5 surprising and essential things for the well-being of your relationship


Do you want to know the secret of happy couples? Start by spending time on those little everyday things that can make all the difference.

"The happy couple who recognize themselves in love defy the universe and time: it is enough, it realizes the absolute," wrote Simone de Beauvoir in his book The Second Sex. Not easy to bring a clear definition of a happy relationship. However, there are couples who seem really fulfilled. We do not speak of those who seek to return a perfect image in society for the sole purpose of hiding the imperfections of their relationship, but those who, on the contrary, do not hide their disagreements but seem to love each other as in the first days. These people are lucky, they say. And that's probably true. But do not be deceived: finding the "right" person to live a magical love story is a sine qua non, it is rarely enough to make the relationship last if you do not constantly improve it. This work begins with small simple actions to adopt daily. Here are 5 that can be highly beneficial for your relationship.

1. Spend less time on your phones

In 2015, a study by Brigham Young University in the United States revealed for the first time that "a person's relationship with technology has the power to make a partner depressed". Like what, the right to the disconnection also applies within the framework of the intimacy. So, if you do not want to fall in the "phubing", contraction of "phone" and "snubbing", try not to stay too taped to your phone screen when you spend time in head to head with your half.

2. Sleep in your own device

According to a survey conducted in the United Kingdom in 2014, couples who sleep naked are happier in their relationship, including when this does not result in sexual intercourse. So you know what you have to do before going to sleep: get rid of unwanted clothes, bundle up in the duvet (if it's cold) and snuggle up against your partner's body.

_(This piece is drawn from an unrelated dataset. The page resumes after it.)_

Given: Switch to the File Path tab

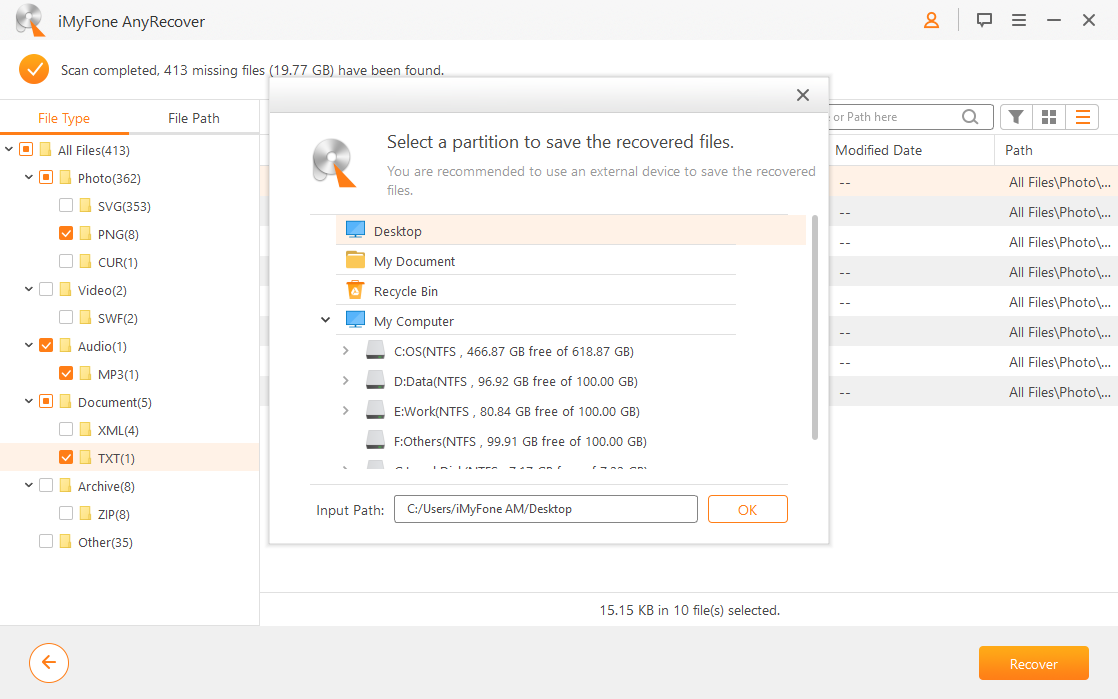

3. Say "good night" every night
It may seem trivial, but saying "good night" every night reinforces intimacy in a couple. This little ritual can also be a good reconciliation approach after an argument, says US psychiatrist Mark Goulston in an article in Psychology Today: "This tells your partner that no matter how angry you are about him, you still want as much you invest in the relationship. "

4. Tell you more things to each other
Between work, outings, children, and all the other elements of daily life to manage, your schedule can very quickly grab you and get away from your partner. In an article in the American version of The Huffington Post, US marriage therapist Dr. Jim Walkup stresses the importance of keeping each other informed in a couple. "Make time every day to let your partner know what's going on in your life - does he need to know all the details of your day until this boring moment when you waited a long time at the supermarket? Probably not, but should he know how the presentation you had to do at work was and why you were so stressed? According to Dr. Walkup, by keeping your partner informed, you will be able to better understand and support each other.

5. Show indulgence towards each other
In an ideal world, you should always agree with your partner. But everyone knows that this type of aspiration is purely utopian. Moreover, an argument within a couple can also be an opportunity to take stock of his relationship and work on small things to improve. Provided, of course, that it turns out to be constructive and that the same conflict-causing discussion does not come back on the carpet all the time. It is precisely for this reason that it is important to be tolerant and understanding, says the American marriage counselor Debra Fileta in an article published on the website Relevantmagazine. "In a relationship, it is essential to know how to listen and forgive the other to advance", advocates the expert, for whom the most satisfied couples are those who have a great capacity to forgive (within reasonable limits, well obviously).